[Records from a data source]
* * * * * * * * *
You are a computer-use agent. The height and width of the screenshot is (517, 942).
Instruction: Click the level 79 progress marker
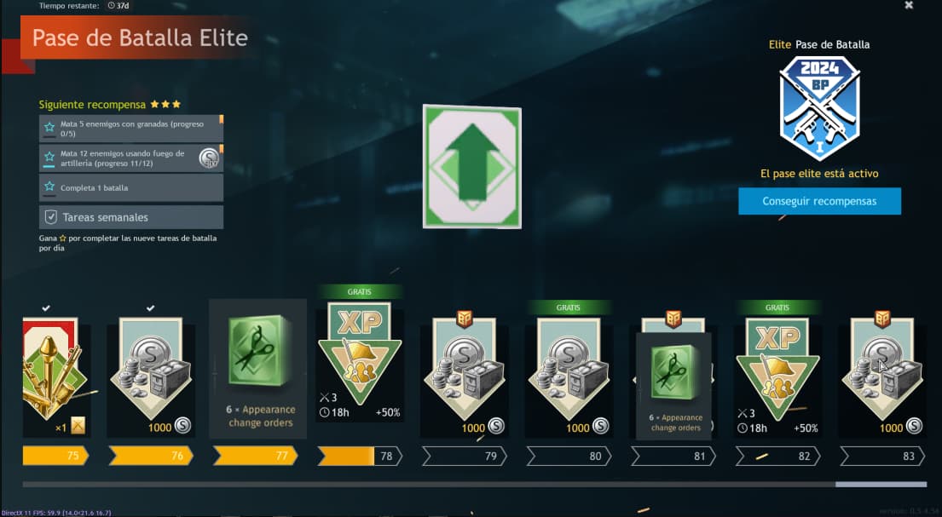coord(464,457)
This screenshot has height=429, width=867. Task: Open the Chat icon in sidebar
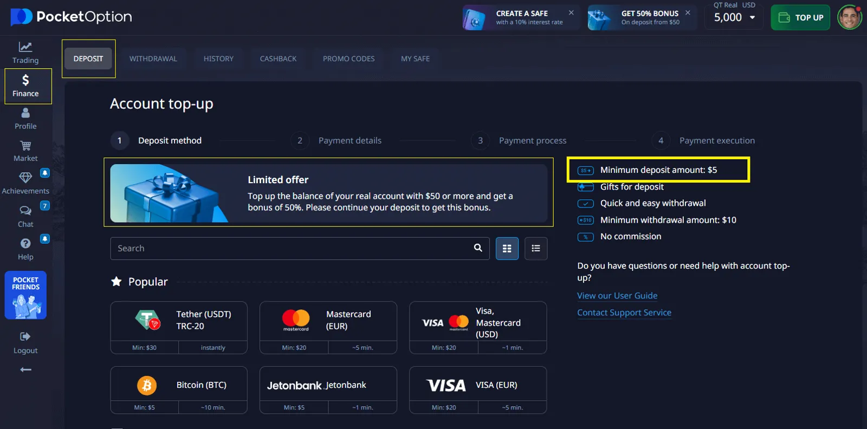click(x=25, y=211)
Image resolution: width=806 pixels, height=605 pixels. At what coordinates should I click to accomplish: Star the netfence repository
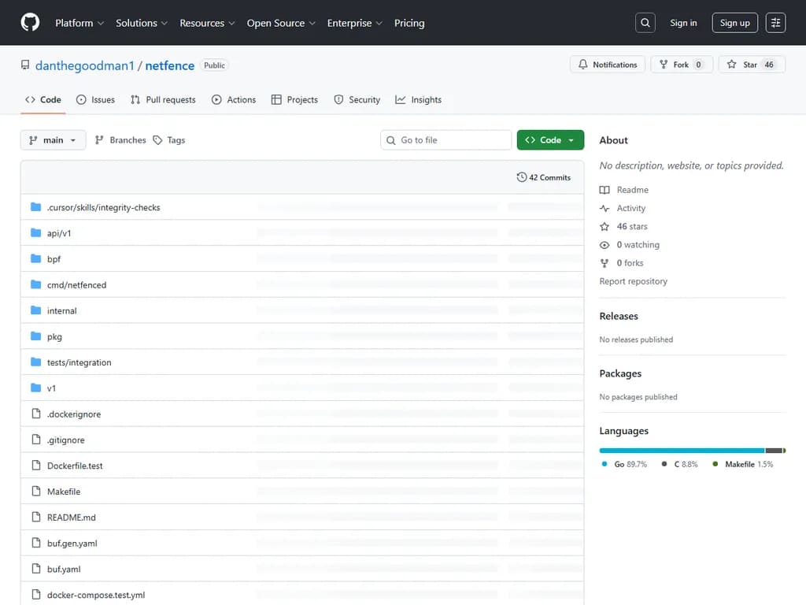751,65
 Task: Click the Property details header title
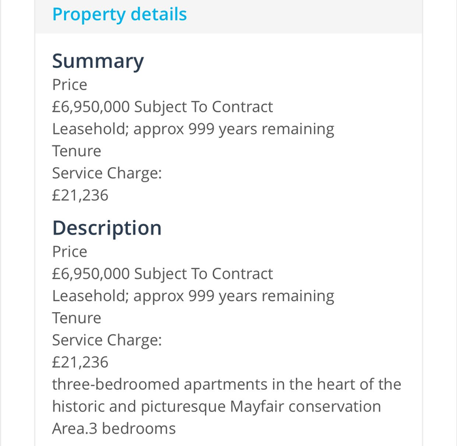coord(119,14)
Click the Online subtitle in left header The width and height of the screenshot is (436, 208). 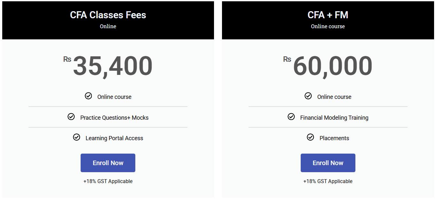[x=108, y=26]
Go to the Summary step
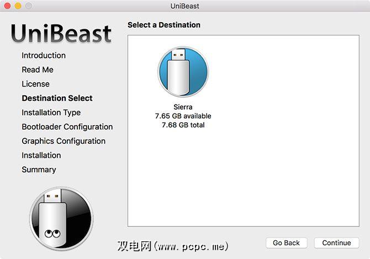The height and width of the screenshot is (259, 370). click(39, 170)
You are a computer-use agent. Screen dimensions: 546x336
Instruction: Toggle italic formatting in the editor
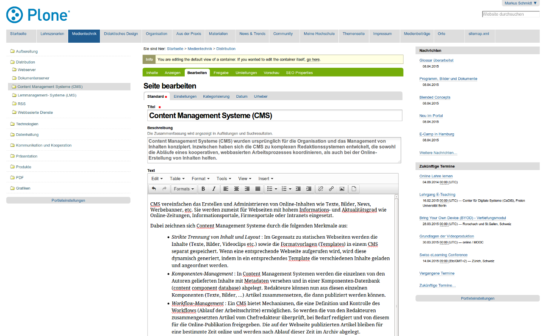tap(213, 189)
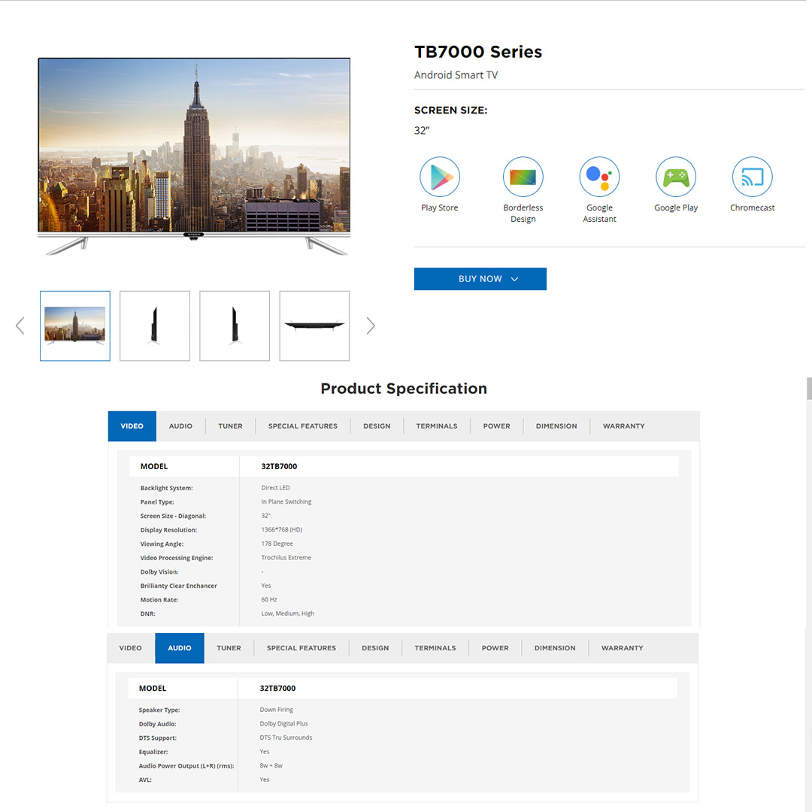Click the Google Assistant icon
The height and width of the screenshot is (812, 812).
[x=599, y=177]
* * * * * * * * *
__Requirement__. Some of the data mentions "agent". Copy every line where it does.

__Solution to the problem__.
You are a computer-use agent. The height and width of the screenshot is (517, 942).
You are a computer-use agent. Screen dimensions: 546x336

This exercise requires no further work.